Dear future women tourism researchers,
I am writing to you from São Paulo, the largest city of sunny Brazil, where, for the past 28 years I have been involved with tourism, first as a student, then as a travel agent, a cruise agent, a hotel assistant manager, and finally as a lecturer and researcher at one of the most prestigious universities in Latin America, the University of São Paulo.
It was easy to fall in love with tourism in the 1990s, as all the activities were blooming around here, and there were plenty of jobs and career paths to follow. Until this day, I can not pick exactly what made me choose this degree among all the options I had in mind in 1993, but I still remember what made me choose to abandon my “professional” career at the hotel management company and shift back to the University in 1999.
Among other things, the department manager made clear that he would not value knowledge or critical thinking, and that it made no difference if we had a tourism degree. In fact, he would rather hire someone with no degree at all, so it would be cheaper and easy to mold them. From that day, I noticed that several hotel managers, and many travel managers, shared the same distorted views of tourism students, and it made me feel uncomfortable. A few months after that, I applied to the MSc program in Tourism, trying to understand how this reality could be changed.
The challenge I set for me at that time, almost 20 years ago, is still the same: is it possible to build different bridges between the university and the companies in need of talent, by adapting the way we communicate, and the way we present ourselves. To do so requires leaving the office, talking to people, attending conferences, and abandoning a comfortable and safe position provided by traditional university life.
While a close contact with the tourism sector, both public and private, has allowed me to have a deeper understanding, and bring fresh insights into the classroom, it also made me a critic of the local tourism curriculum, pointing out that it is outdated and unappealing. As you may guess, being a vocal female critic, many academic doors were shut however many other opportunities came to light, allowing me to build even more bridges, including this one with you.
Although my experience is mostly defined by the country I live in, and the male dominant culture that is still in place around here, I share with you some of the recommendations I wish I had received some years ago:
- Read, read a lot. Everything. From comic books to the all-time classics. By reading you will at the same time enhance your vocabulary, improve your written text, and create a repertoire that will make a difference later in your life. Make sure you are selecting women writers and researchers from different backgrounds.
- Walk around, observe, interact. There is so much to be learned from human contact, and our industry is totally based on these interactions. Remember – some of the most amazing ideas come exactly when we dedicate time to freely observe what is around us.

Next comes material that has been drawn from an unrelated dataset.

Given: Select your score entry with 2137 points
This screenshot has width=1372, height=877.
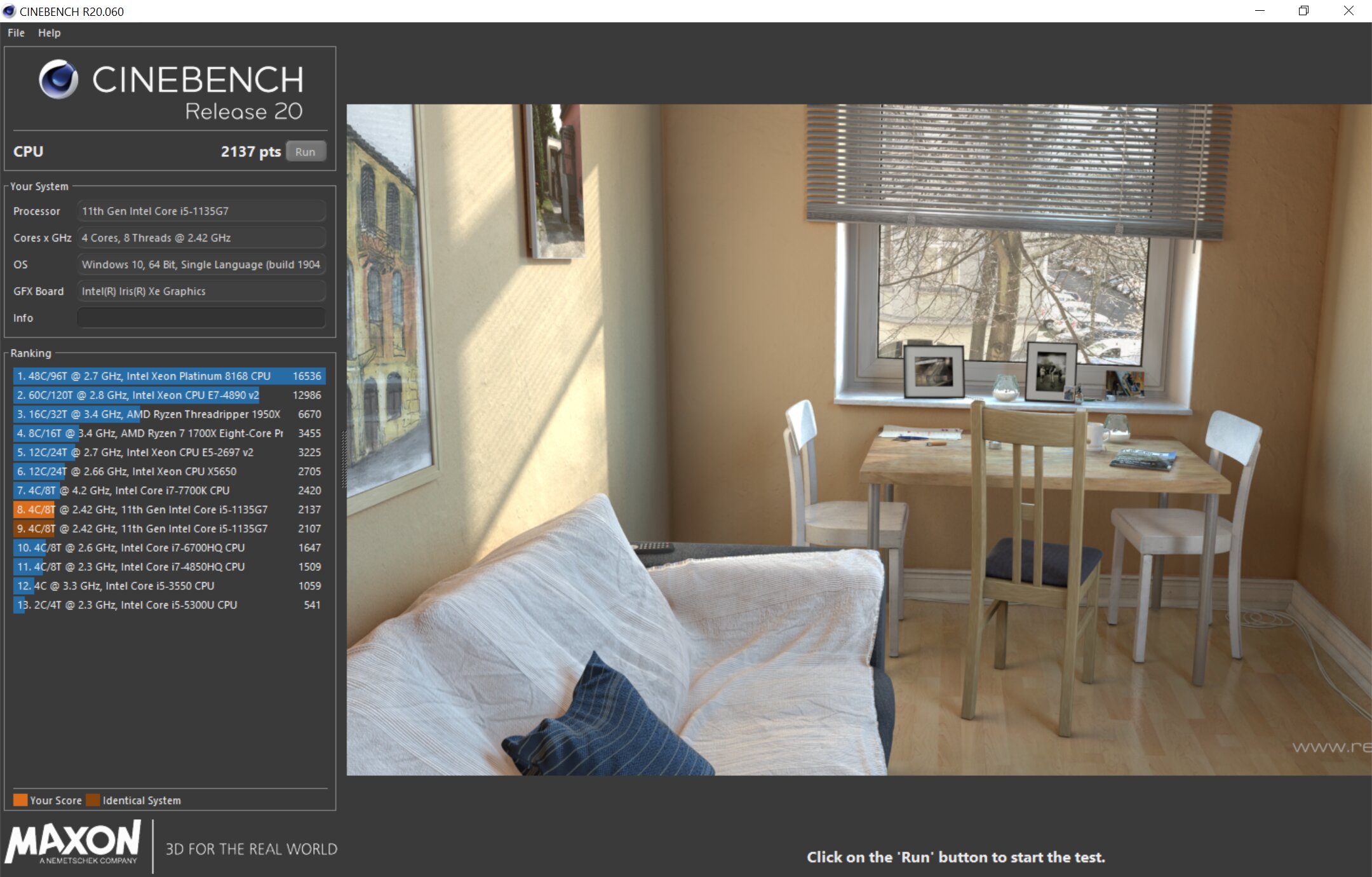Looking at the screenshot, I should [169, 510].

- Connect, and be always kind to those you connect with. Through different connections, you will have the chance to understand different realities, to learn new things and to be inspired by others. Get to know people and their trajectories.
- Share. Share what you have learned and be open to other points of view. Accept that things may be different, or may change, and be open to reconsider your own views and beliefs.
- Be brave to find (or build) different pathways. You do not have to reinvent the wheel, but as a researcher, you are entitled to question again and again, and try new approaches.
Finally, be true to yourself. Do not allow someone else’s view of the world define what is your success.